Two decades ago, in the midst of a drug-induced panic, Congress created draconian sentences for crack cocaine offenses. Since then the panic has ebbed, but the penalties are still with us, despite what a recent U.S. Sentencing Commission report describes as "almost universal criticism from representatives of the judiciary, criminal justice practitioners, academics and community interest groups."

In 1986 Congress established a five-year mandatory minimum sentence for first-time trafficking offenses involving at least 5 grams of crack, equivalent to as few as 10 doses. That's the same as the penalty for 500 grams or more of cocaine powder, which amounts to thousands of doses. Likewise, Congress made the penalty for 50 or more grams of crack the same as the penalty for 5,000 grams of cocaine powder: a 10-year mandatory minimum.

Two years later, Congress expanded the five-year mandatory minimum to cover mere possession, even for personal use. By contrast, simple possession of virtually any other drug, including cocaine powder, heroin and methamphetamine, is a misdemeanor punishable by a maximum sentence of one year.
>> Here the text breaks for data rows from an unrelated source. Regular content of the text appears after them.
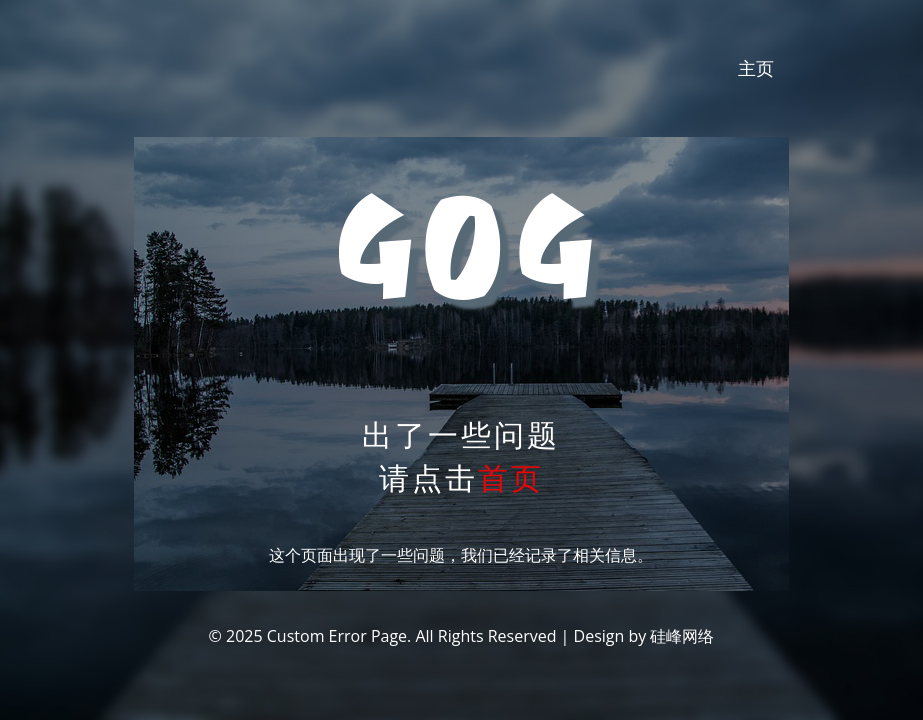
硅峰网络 (682, 636)
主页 (756, 68)
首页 (511, 477)
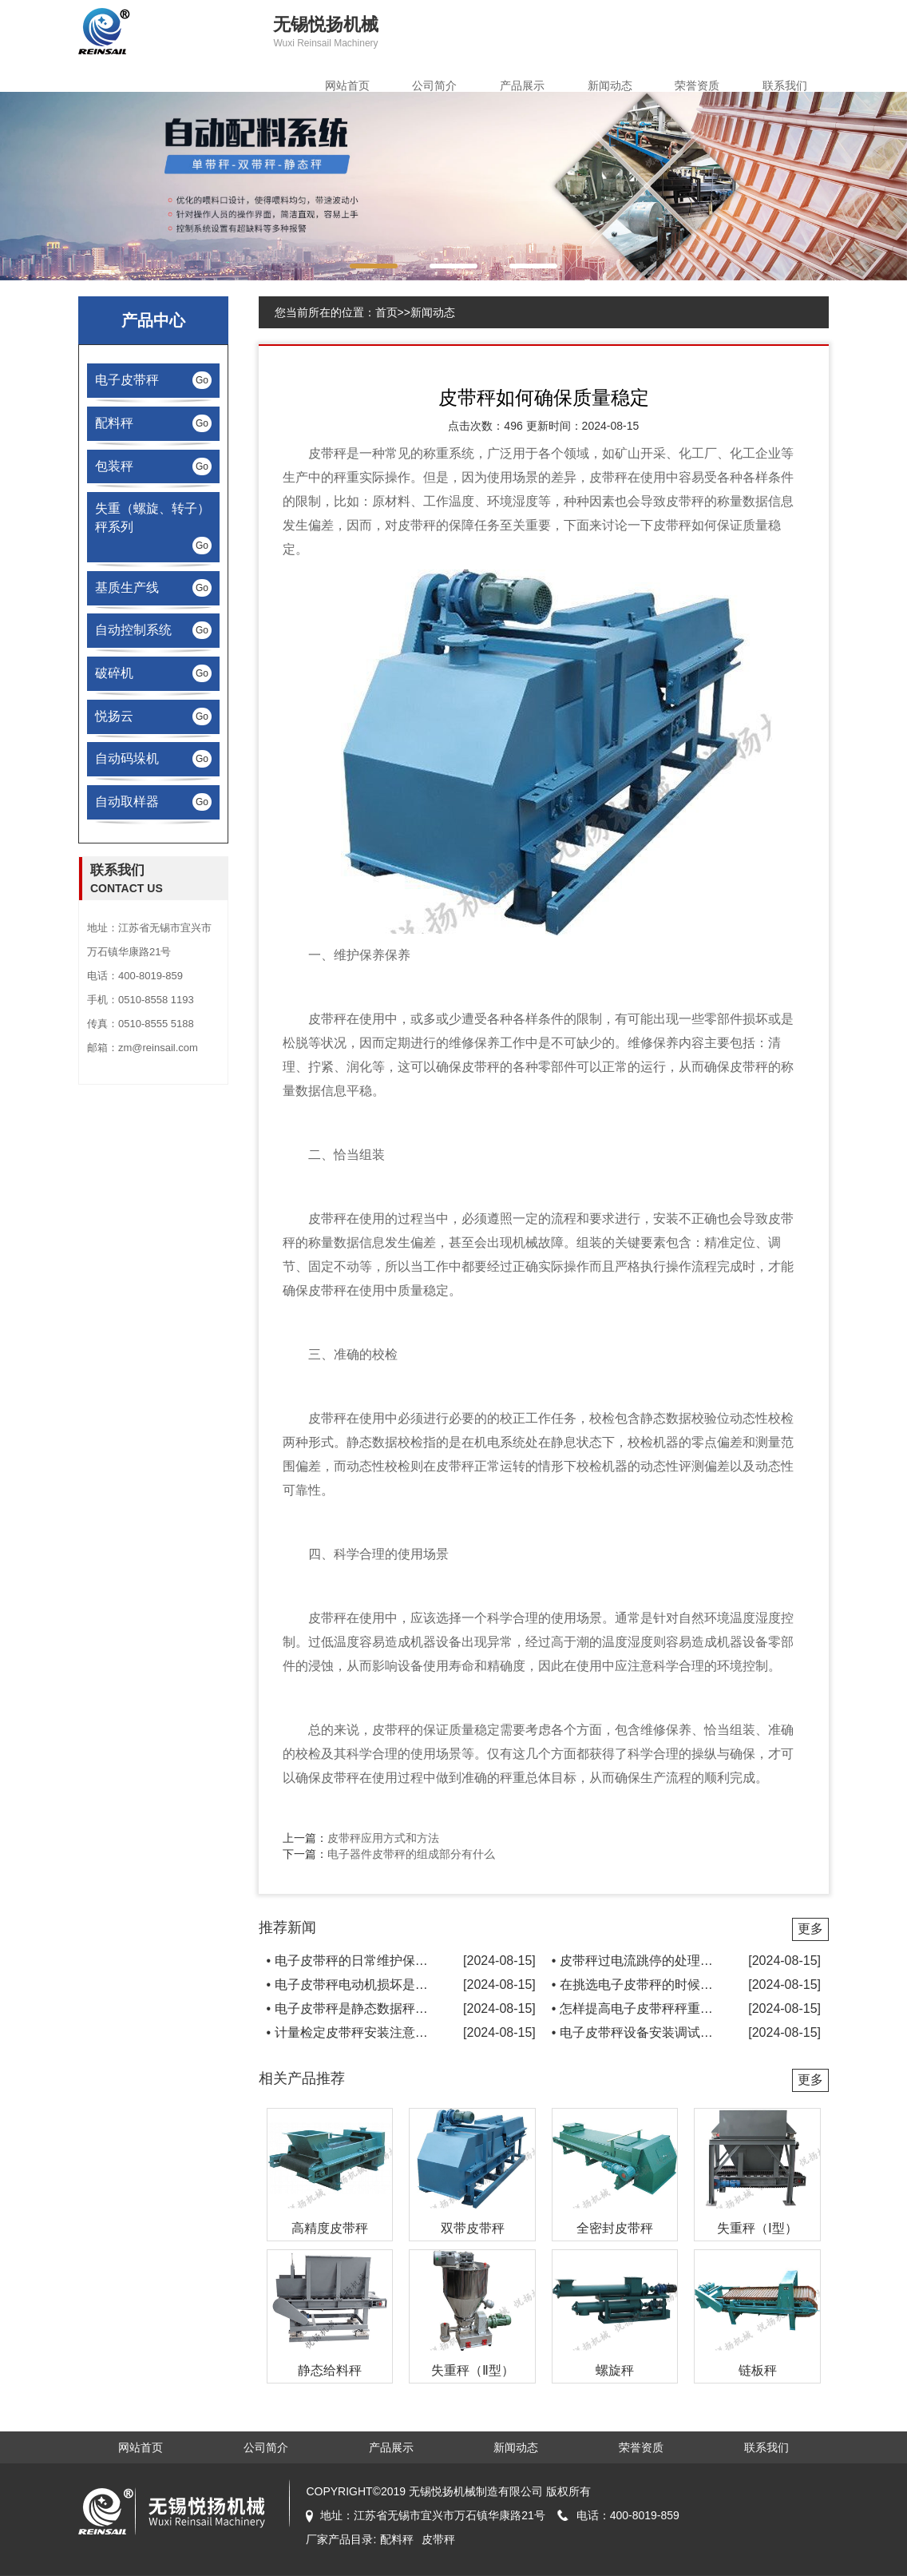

The extraordinarily harsh treatment of crack offenders reflected the belief that smokable cocaine was much worse than snortable cocaine -- 100 times as bad, to judge by the cutoff quantities Congress chose. According to conventional wisdom, crack was especially dangerous because it caused violence, immediate addiction and crippling birth defects. All of these premises turned out to be wrong.

As the sentencing commission notes, "almost all crack cocaine related violence is of the 'systemic' type, that is, violence that occurs within the drug distribution process," as opposed to violence committed under the influence of crack. The crack trade was especially violent in the 1980s because it was a new, unsettled market that attracted young, impulsive men with guns, not because of the drug's pharmacological effects, which are the same as cocaine powder's.

The federal government's own data belie the notion that crack is "almost instantaneously addictive," as a pharmacologist quoted by Newsweek declared in 1986. Nora Volkow, director of the National Institute on Drug Abuse, told the sentencing commission "about 5 percent of recent-onset cocaine abusers become addicted to cocaine within 24 months of starting use." According to the 2005 National Survey on Drug Use and Health, less than one in 10 Americans who had tried crack were using it even as often as once a month.